→ **GOAL OF THE EXERCISE**: Write out the listing in full, matching it word for word.

→ **DATA TO USE**:
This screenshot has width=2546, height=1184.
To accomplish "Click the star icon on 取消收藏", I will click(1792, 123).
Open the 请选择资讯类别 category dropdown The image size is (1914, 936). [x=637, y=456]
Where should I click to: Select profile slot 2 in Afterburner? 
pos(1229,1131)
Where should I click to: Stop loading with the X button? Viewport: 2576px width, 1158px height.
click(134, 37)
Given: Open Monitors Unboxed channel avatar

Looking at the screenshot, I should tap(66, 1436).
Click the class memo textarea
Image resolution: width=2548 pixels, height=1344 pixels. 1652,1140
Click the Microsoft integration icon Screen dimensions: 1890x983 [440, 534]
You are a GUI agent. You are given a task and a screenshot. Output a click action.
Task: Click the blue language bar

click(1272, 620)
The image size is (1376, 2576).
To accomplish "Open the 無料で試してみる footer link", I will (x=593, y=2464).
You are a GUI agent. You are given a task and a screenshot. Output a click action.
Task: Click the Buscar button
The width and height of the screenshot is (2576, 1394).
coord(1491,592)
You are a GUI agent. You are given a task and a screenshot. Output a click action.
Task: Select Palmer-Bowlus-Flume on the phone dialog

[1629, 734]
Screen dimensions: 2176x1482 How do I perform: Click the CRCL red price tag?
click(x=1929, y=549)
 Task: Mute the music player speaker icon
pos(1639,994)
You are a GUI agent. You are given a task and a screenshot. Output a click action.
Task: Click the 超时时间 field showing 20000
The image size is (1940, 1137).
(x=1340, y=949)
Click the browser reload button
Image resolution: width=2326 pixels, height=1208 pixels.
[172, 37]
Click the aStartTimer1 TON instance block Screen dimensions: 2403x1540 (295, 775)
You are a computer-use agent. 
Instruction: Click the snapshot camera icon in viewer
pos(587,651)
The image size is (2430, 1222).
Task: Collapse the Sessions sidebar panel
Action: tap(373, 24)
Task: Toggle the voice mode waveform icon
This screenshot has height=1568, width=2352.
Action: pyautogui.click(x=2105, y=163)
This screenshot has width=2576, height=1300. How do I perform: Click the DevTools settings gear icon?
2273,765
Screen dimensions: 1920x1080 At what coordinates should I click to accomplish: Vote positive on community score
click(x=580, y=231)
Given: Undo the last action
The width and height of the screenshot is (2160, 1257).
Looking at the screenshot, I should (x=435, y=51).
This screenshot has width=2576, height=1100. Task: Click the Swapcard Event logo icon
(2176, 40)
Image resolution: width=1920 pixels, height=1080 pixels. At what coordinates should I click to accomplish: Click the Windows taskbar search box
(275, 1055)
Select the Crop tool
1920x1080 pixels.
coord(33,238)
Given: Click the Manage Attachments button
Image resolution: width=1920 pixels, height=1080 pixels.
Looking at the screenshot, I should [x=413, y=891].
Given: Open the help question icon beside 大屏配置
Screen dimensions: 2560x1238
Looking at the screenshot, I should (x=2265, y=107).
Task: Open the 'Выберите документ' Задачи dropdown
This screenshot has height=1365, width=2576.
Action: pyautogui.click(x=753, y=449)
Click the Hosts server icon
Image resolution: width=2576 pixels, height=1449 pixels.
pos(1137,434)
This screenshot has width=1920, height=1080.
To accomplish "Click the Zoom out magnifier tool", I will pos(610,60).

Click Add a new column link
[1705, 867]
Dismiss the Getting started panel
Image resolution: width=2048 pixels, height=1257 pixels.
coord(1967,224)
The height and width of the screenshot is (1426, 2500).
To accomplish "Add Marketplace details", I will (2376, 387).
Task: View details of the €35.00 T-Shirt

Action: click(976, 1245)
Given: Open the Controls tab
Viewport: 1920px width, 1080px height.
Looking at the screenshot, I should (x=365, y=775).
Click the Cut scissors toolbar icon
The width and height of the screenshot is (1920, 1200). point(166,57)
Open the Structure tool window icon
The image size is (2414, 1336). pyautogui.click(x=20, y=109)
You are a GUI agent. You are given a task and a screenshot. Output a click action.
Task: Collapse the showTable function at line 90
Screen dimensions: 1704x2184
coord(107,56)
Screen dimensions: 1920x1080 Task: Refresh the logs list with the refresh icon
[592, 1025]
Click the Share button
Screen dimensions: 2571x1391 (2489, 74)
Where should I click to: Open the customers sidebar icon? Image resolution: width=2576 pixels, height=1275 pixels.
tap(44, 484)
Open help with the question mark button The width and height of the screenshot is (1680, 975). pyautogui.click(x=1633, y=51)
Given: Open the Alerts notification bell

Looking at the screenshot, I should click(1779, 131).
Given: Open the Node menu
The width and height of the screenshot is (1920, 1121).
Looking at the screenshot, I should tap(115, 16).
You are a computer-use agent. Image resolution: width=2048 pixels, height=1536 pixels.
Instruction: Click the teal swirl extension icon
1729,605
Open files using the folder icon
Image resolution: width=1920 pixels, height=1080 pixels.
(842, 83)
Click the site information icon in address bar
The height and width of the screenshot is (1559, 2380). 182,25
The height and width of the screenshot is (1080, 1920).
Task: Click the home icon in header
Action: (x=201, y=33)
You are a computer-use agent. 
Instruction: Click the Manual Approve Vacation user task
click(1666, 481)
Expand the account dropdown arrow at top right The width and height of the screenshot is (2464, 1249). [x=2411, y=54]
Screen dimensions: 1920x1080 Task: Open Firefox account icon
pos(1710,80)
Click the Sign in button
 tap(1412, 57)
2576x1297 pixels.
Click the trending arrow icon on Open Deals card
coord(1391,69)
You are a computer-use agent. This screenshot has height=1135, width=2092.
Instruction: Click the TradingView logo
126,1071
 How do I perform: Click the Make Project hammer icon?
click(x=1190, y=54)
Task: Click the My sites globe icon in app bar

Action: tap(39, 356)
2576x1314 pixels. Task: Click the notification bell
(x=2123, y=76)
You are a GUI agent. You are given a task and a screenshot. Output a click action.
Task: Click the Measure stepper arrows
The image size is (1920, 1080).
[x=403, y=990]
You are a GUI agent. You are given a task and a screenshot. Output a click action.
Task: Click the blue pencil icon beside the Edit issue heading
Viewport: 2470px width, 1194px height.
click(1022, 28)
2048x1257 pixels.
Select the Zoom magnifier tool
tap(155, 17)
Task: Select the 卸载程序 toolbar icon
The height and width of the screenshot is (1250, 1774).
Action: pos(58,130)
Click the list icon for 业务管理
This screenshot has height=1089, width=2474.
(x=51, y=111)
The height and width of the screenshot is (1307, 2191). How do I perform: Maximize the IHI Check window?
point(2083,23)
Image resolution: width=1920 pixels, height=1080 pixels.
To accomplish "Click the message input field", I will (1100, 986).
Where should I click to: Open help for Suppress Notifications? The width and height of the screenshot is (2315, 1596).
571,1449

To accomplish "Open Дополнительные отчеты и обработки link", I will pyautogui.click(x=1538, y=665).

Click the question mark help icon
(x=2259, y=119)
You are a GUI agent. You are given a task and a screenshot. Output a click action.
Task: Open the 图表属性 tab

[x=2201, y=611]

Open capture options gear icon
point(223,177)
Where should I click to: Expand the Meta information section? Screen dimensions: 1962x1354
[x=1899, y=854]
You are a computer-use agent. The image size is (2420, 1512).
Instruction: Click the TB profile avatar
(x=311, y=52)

→ **YOUR SOLUTION**:
This screenshot has width=2546, height=1184.
To accomplish "Click the star icon on 取消收藏", I will click(1792, 123).
Open the 请选择资讯类别 category dropdown The image size is (1914, 936). [x=637, y=456]
Where should I click to: Select profile slot 2 in Afterburner? 
pos(1229,1131)
Where should I click to: Stop loading with the X button? Viewport: 2576px width, 1158px height.
click(134, 37)
Given: Open Monitors Unboxed channel avatar

Looking at the screenshot, I should tap(66, 1436).
Click the class memo textarea
Image resolution: width=2548 pixels, height=1344 pixels. 1652,1140
Click the Microsoft integration icon Screen dimensions: 1890x983 [440, 534]
You are a GUI agent. You are given a task and a screenshot. Output a click action.
Task: Click the blue language bar

click(1272, 620)
The image size is (1376, 2576).
To accomplish "Open the 無料で試してみる footer link", I will (x=593, y=2464).
You are a GUI agent. You are given a task and a screenshot. Output a click action.
Task: Click the Buscar button
The width and height of the screenshot is (2576, 1394).
coord(1491,592)
You are a GUI agent. You are given a task and a screenshot. Output a click action.
Task: Select Palmer-Bowlus-Flume on the phone dialog

[1629, 734]
Screen dimensions: 2176x1482 How do I perform: Click the CRCL red price tag?
click(x=1929, y=549)
 Task: Mute the music player speaker icon
pos(1639,994)
You are a GUI agent. You are given a task and a screenshot. Output a click action.
Task: Click the 超时时间 field showing 20000
The image size is (1940, 1137).
(x=1340, y=949)
Click the browser reload button
Image resolution: width=2326 pixels, height=1208 pixels.
[172, 37]
Click the aStartTimer1 TON instance block Screen dimensions: 2403x1540 (295, 775)
You are a computer-use agent. 
Instruction: Click the snapshot camera icon in viewer
pos(587,651)
The image size is (2430, 1222).
Task: Collapse the Sessions sidebar panel
Action: tap(373, 24)
Task: Toggle the voice mode waveform icon
This screenshot has height=1568, width=2352.
Action: pyautogui.click(x=2105, y=163)
This screenshot has width=2576, height=1300. How do I perform: Click the DevTools settings gear icon?
2273,765
Screen dimensions: 1920x1080 At what coordinates should I click to accomplish: Vote positive on community score
click(x=580, y=231)
Given: Undo the last action
The width and height of the screenshot is (2160, 1257).
Looking at the screenshot, I should (x=435, y=51).
This screenshot has width=2576, height=1100. Task: Click the Swapcard Event logo icon
(2176, 40)
Image resolution: width=1920 pixels, height=1080 pixels. At what coordinates should I click to accomplish: Click the Windows taskbar search box
(275, 1055)
Select the Crop tool
1920x1080 pixels.
coord(33,238)
Given: Click the Manage Attachments button
Image resolution: width=1920 pixels, height=1080 pixels.
Looking at the screenshot, I should [x=413, y=891].
Given: Open the help question icon beside 大屏配置
Screen dimensions: 2560x1238
Looking at the screenshot, I should (x=2265, y=107).
Task: Open the 'Выберите документ' Задачи dropdown
This screenshot has height=1365, width=2576.
Action: pyautogui.click(x=753, y=449)
Click the Hosts server icon
Image resolution: width=2576 pixels, height=1449 pixels.
pos(1137,434)
This screenshot has width=1920, height=1080.
To accomplish "Click the Zoom out magnifier tool", I will pos(610,60).

Click Add a new column link
[1705, 867]
Dismiss the Getting started panel
Image resolution: width=2048 pixels, height=1257 pixels.
coord(1967,224)
The height and width of the screenshot is (1426, 2500).
To accomplish "Add Marketplace details", I will (2376, 387).
Task: View details of the €35.00 T-Shirt

Action: click(976, 1245)
Given: Open the Controls tab
Viewport: 1920px width, 1080px height.
Looking at the screenshot, I should (x=365, y=775).
Click the Cut scissors toolbar icon
The width and height of the screenshot is (1920, 1200). point(166,57)
Open the Structure tool window icon
The image size is (2414, 1336). pyautogui.click(x=20, y=109)
You are a GUI agent. You are given a task and a screenshot. Output a click action.
Task: Collapse the showTable function at line 90
Screen dimensions: 1704x2184
coord(107,56)
Screen dimensions: 1920x1080 Task: Refresh the logs list with the refresh icon
[592, 1025]
Click the Share button
Screen dimensions: 2571x1391 (2489, 74)
Where should I click to: Open the customers sidebar icon? Image resolution: width=2576 pixels, height=1275 pixels.
tap(44, 484)
Open help with the question mark button The width and height of the screenshot is (1680, 975). pyautogui.click(x=1633, y=51)
Given: Open the Alerts notification bell

Looking at the screenshot, I should click(1779, 131).
Given: Open the Node menu
The width and height of the screenshot is (1920, 1121).
Looking at the screenshot, I should tap(115, 16).
You are a computer-use agent. Image resolution: width=2048 pixels, height=1536 pixels.
Instruction: Click the teal swirl extension icon
1729,605
Open files using the folder icon
Image resolution: width=1920 pixels, height=1080 pixels.
(842, 83)
Click the site information icon in address bar
The height and width of the screenshot is (1559, 2380). 182,25
The height and width of the screenshot is (1080, 1920).
Task: Click the home icon in header
Action: (x=201, y=33)
You are a computer-use agent. 
Instruction: Click the Manual Approve Vacation user task
click(1666, 481)
Expand the account dropdown arrow at top right The width and height of the screenshot is (2464, 1249). [x=2411, y=54]
Screen dimensions: 1920x1080 Task: Open Firefox account icon
pos(1710,80)
Click the Sign in button
 tap(1412, 57)
2576x1297 pixels.
Click the trending arrow icon on Open Deals card
coord(1391,69)
You are a computer-use agent. This screenshot has height=1135, width=2092.
Instruction: Click the TradingView logo
126,1071
 How do I perform: Click the Make Project hammer icon?
click(x=1190, y=54)
Task: Click the My sites globe icon in app bar

Action: tap(39, 356)
2576x1314 pixels. Task: Click the notification bell
(x=2123, y=76)
You are a GUI agent. You are given a task and a screenshot. Output a click action.
Task: Click the Measure stepper arrows
The image size is (1920, 1080).
[x=403, y=990]
You are a GUI agent. You are given a task and a screenshot. Output a click action.
Task: Click the blue pencil icon beside the Edit issue heading
Viewport: 2470px width, 1194px height.
click(1022, 28)
2048x1257 pixels.
Select the Zoom magnifier tool
tap(155, 17)
Task: Select the 卸载程序 toolbar icon
The height and width of the screenshot is (1250, 1774).
Action: pos(58,130)
Click the list icon for 业务管理
This screenshot has height=1089, width=2474.
(x=51, y=111)
The height and width of the screenshot is (1307, 2191). How do I perform: Maximize the IHI Check window?
point(2083,23)
Image resolution: width=1920 pixels, height=1080 pixels.
To accomplish "Click the message input field", I will (1100, 986).
Where should I click to: Open help for Suppress Notifications? The width and height of the screenshot is (2315, 1596).
571,1449

To accomplish "Open Дополнительные отчеты и обработки link", I will pyautogui.click(x=1538, y=665).

Click the question mark help icon
(x=2259, y=119)
You are a GUI agent. You are given a task and a screenshot. Output a click action.
Task: Open the 图表属性 tab

[x=2201, y=611]

Open capture options gear icon
point(223,177)
Where should I click to: Expand the Meta information section? Screen dimensions: 1962x1354
[x=1899, y=854]
You are a computer-use agent. The image size is (2420, 1512).
Instruction: Click the TB profile avatar
(x=311, y=52)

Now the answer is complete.